Assises du Puy-de-Dôme : Jean-Christophe Dumont condamné en appel pour le meurtre de Vergezac
Initialement prévu pour se dérouler sur trois jours, le procès en appel, devant la cour d’assises du Puy-de-Dôme, de Jean-Christophe Dumont, accusé du meurtre, en juin 2008, dans un bois de Vergezac (Haute-Loire), du Puydômois Sébastien Piaulet, a été contraint, après des débats parfois interminables, de jouer les prolongations, ce samedi.
Dès la fin de la matinée, les deux avocats des parties civiles (la sœur, le neveu et la mère la victime, aujourd’hui décédée, NDLR), Mes Julie-Eléna Niels et Jean-Louis Borie, ont décrit la théorie du coup de feu qui aurait "accidentellement" et mortellement atteint Sébastien Piaulet à l’arrière de la tête, lors de la démonstration supposée d’un pistolet, comme "une fable, un hold-up de la vérité du dossier".
"Sébastien Piaulet a été enterré comme une bête".
"Cette thèse selon laquelle la victime, décrite par la seule défense comme “un fétichiste des armes”, désireux d’acquérir le pistolet vendu par le couple Dumont, est une pure invention, ont-ils ajouté. La réalité, c’est une rencontre à caractère sexuel et échangiste qui s’est mal passée, mais pour des raisons que l’on ne connaîtra malheureusement jamais. Puis un meurtre. Sébastien Piaulet a été tué volontairement. Froidement".

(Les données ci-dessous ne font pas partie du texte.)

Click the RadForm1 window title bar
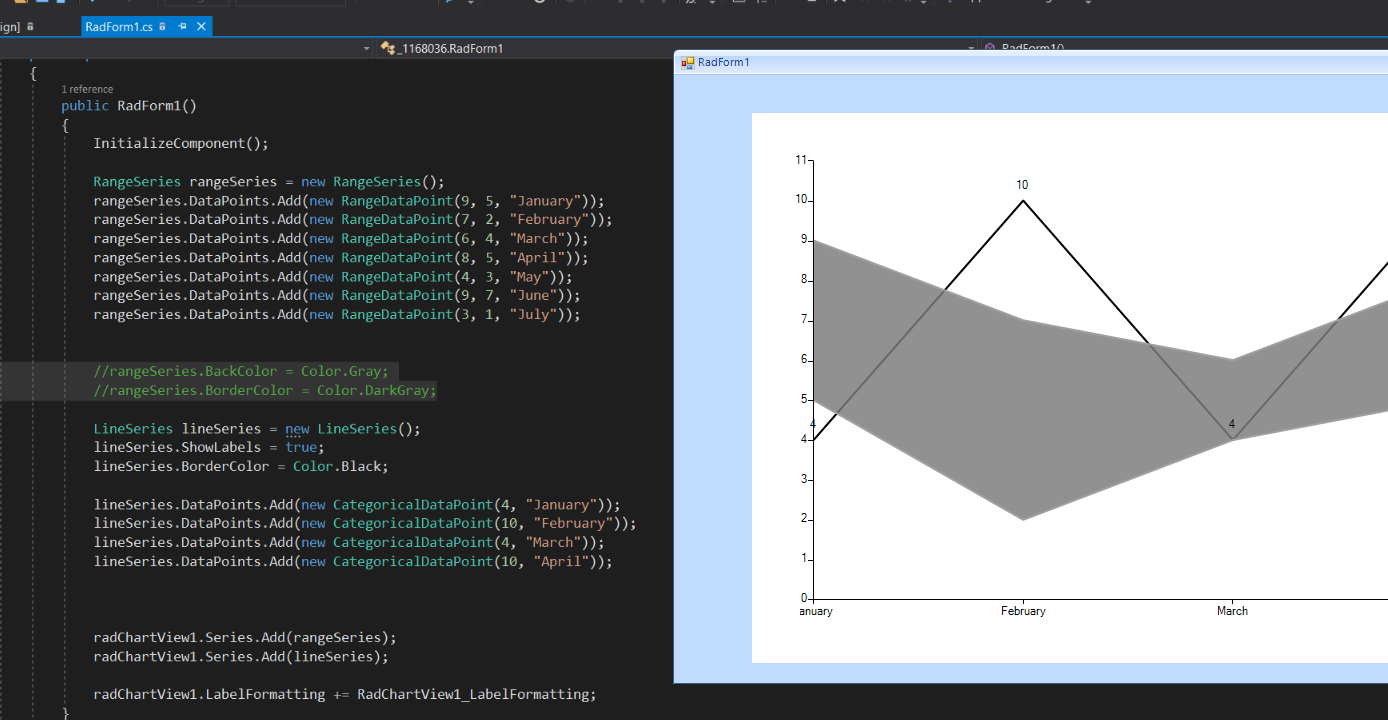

Une analyse partagée par l’avocat général, Tristan Boffard, pour qui "l’histoire de la vente d’arme et de l’accident de tir a été élaborée, a posteriori, dans les heures ayant suivi le crime, par les époux Dumont".
"Après la mort de Sébastien Piaulet, ils ont agi tous les deux (le couple Dumont, NDLR) avec un sang-froid, une rigueur, une organisation bien éloignés de l’état de sidération dans lequel ils disent s’être retrouvés après ce qu’ils dépeignent toujours comme un “malheureux accident” ".
"Leurs explications défient toute forme de logique, a poursuivi le représentant du ministère public. Même si le mobile exact du crime restera à jamais mystérieux et enfoui dans leurs consciences pour l'éternité, il est clair que leur rencontre sexuelle en pleine nature a dégénéré et a débouché sur la mort de la victime, une balle dans la tête".
La peine maximale requise : trente ans de réclusion criminelleAu moment d’évoquer le quantum de la peine, l’avocat général n’a pas tergiversé. Pour lui, Jean-Christophe Dumont "a abandonné, ce 19 juin 2008, tous les repères qui fondent une civilisation". Il a requis le maximum de la peine encourue pour le crime d’homicide volontaire : trente ans de réclusion (*).
Depuis le début du procès, mercredi, le nouvel avocat de Jean-Christophe Dumont, Me Laurent Bizien, du barreau de Paris, a tenté, par tous les moyens, de balayer l’idée d’un "scénario porno complètement absurde, dans lequel Jean-Christophe Dumont serait subitement devenu un homo violeur". Et de recentrer systématiquement_et très longuement_les débats autour de la possibilité, voire de la réalité, d’un tir accidentel et de la mort involontaire de Sébastien Piaulet.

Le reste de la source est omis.